0人中、0人の方がこのレビューが役に立ったと投票しています。

 インターネット上で同じ趣味や価値観を持つ者同士で形成する「好縁社会」が,近隣や村といった「地縁社会」や,職場での人の集まり「職縁社会」に取って代わる存在になり得る——。著者の一人である経済企画庁長官の堺屋氏は,こう主張する。
 日本人は,集団とのつながりに精神的なよりどころを求める傾向がある。戦前にその中心的な役割を担っていたのが地縁社会であり,戦後の高度成長期には職縁社会が取って代わった。そして今,職縁社会が好縁社会にバトンタッチしようとしているという。
 本書タイトルの「楽市」は,インターネットを指す。だれでも簡単にメッセージを発信できるインターネットを,だれでもいつでも商売ができる「楽市楽座」という織田信長の経済自由化政策に例えているのが面白い。

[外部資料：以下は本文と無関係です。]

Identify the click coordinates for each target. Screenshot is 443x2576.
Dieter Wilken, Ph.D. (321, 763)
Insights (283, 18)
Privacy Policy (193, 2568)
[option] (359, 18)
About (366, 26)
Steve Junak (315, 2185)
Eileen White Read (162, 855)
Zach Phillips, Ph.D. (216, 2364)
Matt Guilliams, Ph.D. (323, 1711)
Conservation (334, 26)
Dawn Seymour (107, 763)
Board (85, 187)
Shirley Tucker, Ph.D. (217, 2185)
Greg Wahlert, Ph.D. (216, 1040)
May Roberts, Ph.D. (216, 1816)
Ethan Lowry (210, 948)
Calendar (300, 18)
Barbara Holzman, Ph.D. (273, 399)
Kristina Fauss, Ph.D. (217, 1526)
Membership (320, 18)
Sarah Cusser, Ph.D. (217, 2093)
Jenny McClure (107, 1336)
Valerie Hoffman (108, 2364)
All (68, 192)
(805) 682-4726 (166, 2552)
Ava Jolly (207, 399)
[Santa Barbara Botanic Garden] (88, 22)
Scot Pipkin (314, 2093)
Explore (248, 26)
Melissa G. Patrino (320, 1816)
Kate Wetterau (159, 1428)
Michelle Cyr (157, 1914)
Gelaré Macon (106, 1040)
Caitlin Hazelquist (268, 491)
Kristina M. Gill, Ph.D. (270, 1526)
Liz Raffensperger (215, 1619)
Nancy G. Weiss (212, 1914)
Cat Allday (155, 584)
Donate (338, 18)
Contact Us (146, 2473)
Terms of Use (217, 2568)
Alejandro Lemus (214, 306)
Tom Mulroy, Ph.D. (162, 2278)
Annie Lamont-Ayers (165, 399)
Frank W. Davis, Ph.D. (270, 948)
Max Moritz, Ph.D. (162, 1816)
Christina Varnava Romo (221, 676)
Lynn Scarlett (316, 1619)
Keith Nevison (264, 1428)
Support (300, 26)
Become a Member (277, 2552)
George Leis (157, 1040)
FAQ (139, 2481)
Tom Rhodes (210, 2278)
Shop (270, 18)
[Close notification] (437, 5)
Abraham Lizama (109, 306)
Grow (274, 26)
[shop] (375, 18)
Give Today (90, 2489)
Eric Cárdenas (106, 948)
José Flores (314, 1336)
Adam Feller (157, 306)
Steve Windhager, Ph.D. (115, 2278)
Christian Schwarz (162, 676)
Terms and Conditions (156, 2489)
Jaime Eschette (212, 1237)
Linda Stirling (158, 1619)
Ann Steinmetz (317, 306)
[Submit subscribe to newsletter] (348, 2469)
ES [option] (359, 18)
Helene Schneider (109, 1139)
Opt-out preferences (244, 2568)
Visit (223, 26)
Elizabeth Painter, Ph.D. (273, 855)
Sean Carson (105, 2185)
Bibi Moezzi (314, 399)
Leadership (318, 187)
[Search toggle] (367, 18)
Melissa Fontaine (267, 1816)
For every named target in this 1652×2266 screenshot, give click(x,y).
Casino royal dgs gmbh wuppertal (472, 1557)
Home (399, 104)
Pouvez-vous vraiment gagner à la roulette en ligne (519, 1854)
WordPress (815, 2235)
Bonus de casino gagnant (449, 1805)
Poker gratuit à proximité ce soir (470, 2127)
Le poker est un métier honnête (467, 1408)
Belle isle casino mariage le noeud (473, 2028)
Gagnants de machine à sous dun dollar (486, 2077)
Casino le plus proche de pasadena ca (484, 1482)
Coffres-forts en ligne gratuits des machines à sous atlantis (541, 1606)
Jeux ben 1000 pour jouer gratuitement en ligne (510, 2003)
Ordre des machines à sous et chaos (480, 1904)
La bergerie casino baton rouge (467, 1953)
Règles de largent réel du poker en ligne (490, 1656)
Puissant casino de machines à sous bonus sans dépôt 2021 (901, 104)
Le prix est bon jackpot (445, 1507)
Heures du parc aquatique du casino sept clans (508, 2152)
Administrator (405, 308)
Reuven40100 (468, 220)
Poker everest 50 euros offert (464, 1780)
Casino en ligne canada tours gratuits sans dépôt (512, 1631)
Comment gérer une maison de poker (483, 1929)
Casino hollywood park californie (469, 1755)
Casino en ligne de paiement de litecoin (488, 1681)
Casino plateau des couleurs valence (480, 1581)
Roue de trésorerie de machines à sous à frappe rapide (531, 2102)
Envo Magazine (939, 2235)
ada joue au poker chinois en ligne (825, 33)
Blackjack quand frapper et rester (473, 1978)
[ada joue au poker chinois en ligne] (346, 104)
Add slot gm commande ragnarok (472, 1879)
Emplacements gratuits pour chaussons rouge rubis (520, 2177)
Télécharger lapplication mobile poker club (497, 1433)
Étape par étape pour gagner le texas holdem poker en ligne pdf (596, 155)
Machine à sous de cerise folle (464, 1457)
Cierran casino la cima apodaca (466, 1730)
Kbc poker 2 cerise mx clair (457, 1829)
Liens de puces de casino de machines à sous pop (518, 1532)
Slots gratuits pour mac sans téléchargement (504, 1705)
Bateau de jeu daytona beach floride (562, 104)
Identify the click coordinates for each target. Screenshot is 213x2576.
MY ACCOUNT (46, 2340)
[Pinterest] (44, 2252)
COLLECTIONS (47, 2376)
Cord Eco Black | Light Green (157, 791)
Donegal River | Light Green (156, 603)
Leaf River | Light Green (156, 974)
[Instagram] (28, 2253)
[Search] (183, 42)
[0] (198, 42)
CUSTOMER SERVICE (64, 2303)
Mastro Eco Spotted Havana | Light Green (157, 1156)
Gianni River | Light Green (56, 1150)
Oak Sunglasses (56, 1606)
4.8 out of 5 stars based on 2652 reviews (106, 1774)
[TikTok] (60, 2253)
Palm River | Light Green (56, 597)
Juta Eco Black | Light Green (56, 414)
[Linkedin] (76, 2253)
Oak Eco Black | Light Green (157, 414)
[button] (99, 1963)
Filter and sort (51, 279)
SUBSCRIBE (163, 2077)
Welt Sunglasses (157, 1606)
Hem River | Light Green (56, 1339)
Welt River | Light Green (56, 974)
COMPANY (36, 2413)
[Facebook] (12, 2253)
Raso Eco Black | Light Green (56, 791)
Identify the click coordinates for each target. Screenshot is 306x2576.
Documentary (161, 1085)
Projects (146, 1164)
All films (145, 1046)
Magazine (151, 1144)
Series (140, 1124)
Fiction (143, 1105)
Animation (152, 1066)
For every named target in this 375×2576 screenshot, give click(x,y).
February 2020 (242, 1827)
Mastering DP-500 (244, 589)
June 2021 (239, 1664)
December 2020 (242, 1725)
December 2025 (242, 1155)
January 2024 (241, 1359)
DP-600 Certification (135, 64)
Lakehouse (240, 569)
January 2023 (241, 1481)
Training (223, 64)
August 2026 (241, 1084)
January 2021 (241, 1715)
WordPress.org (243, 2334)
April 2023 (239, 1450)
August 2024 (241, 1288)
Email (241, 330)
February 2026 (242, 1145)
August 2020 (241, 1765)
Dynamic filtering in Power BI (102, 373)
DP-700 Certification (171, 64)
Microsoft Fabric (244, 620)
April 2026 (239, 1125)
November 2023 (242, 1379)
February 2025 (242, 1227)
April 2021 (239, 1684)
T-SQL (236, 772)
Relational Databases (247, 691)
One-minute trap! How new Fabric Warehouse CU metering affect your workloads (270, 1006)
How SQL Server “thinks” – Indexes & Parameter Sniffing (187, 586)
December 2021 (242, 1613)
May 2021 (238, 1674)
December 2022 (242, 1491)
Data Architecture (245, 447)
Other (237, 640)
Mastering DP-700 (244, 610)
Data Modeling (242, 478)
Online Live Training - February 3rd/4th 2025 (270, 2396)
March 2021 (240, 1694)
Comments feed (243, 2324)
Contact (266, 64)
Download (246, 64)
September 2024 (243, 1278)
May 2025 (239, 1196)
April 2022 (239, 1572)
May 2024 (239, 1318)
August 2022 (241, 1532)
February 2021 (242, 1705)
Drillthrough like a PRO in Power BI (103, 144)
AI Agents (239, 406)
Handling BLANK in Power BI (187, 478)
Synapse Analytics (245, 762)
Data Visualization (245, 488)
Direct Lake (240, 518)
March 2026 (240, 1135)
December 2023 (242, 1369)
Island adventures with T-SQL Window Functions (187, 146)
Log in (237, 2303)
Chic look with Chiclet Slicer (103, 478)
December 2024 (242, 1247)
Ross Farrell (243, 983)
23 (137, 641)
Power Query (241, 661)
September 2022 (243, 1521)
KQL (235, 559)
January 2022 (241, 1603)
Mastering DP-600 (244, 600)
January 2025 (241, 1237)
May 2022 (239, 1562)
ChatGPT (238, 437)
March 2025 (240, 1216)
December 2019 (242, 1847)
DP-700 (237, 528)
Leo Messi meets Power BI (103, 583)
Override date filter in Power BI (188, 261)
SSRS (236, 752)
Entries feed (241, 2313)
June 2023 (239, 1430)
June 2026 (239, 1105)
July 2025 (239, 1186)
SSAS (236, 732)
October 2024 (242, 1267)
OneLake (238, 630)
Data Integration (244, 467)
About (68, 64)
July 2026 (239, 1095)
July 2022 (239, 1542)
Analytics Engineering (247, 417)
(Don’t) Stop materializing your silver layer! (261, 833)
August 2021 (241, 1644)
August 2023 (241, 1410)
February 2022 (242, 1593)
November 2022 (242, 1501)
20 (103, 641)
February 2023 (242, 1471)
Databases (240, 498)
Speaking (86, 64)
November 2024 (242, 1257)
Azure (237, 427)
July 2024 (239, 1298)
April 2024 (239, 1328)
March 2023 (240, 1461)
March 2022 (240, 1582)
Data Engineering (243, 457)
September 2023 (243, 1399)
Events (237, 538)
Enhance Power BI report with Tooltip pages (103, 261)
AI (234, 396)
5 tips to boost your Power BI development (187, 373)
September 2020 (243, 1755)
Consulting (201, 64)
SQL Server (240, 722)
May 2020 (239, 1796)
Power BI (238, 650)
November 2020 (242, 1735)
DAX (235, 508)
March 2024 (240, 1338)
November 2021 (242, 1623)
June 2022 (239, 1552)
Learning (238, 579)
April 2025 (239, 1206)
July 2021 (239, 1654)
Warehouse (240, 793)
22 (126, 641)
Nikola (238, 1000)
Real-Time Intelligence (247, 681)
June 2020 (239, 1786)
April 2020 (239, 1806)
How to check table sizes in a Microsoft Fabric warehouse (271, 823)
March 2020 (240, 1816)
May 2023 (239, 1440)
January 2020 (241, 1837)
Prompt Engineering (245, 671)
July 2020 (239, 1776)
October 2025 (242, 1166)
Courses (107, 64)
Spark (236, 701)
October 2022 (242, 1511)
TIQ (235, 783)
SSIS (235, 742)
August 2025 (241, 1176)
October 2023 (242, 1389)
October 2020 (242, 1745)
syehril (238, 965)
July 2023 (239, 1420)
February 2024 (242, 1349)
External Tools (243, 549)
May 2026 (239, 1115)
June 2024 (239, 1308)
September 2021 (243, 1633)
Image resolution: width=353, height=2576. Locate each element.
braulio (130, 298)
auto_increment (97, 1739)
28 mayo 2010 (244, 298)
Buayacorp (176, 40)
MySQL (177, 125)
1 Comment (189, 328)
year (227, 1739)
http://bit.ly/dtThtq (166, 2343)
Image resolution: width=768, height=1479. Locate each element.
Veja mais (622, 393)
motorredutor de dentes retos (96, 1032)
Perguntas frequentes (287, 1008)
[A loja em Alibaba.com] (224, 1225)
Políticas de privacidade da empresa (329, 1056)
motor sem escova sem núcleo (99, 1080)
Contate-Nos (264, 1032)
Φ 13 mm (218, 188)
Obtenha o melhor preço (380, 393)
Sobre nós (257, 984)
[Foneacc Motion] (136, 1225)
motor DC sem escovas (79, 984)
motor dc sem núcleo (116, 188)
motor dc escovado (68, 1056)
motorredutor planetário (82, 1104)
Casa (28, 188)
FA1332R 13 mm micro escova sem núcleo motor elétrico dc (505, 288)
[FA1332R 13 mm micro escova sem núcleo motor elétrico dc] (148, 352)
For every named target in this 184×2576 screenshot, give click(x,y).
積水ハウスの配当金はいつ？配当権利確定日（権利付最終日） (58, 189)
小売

 好縁社会での活動の一つとして,インターネット小説の共同制作を提案する。インターネットでは,文章を書く人はテキスト・データを,写真を撮るのが好きな人は写真だけを,互いに持ち寄れる。本書付属のCD−ROMは,インターネット小説作品を収めている。
 インターネットによって,新しい社会ができることは間違いないだろう。ただ,好縁社会が,地縁社会や職縁社会と同じように,精神的なよりどころとしての役割を果たせるだろうか。
 電子メールでは相手に自分の意思を完ぺきに伝えるのは不可能——。こうした技術的な課題だけならまだいい。深刻なのは,インターネット上の特定の好縁社会が他の社会に悪影響を及ぼす可能性があることである。
 一つの好縁社会に閉じこもると,外とのコミュニケーションが減り,ルールやマナーといった価値観が外界とずれてしまう恐れがある。オウム真理教が好例だ。
 確かに,インターネットの拡大で,入手できる情報は多くなった。ただ,それだけ個別情報に触れる時間も長くなりがち。マスコミなどの大衆情報に触れる人や時間が少なくなる分,社会全体に共通した価値観も希薄化するのではなかろうか。
 こうした問題点は,あまり触れていない。最近の政府月例経済報告のようで“ネアカ”すぎる感じもある。
 もっとも,堺屋氏の目的は,本書で社会論を論じることではなさそう。むしろ,“どのように好縁社会を作っていくか”という視点で読むべきである。